## GIVEN INFORMATION
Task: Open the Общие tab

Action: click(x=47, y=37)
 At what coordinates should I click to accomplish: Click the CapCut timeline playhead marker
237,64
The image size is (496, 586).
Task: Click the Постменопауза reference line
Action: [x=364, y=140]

## WHAT THE TASK ASKS
Find the line containing "At what coordinates", then output it and every line after it to the end of the data, exactly.

## RESULT FOR THIS TASK
 At what coordinates should I click to accomplish: Click the CapCut timeline playhead marker
237,64
The image size is (496, 586).
Task: Click the Постменопауза reference line
Action: [x=364, y=140]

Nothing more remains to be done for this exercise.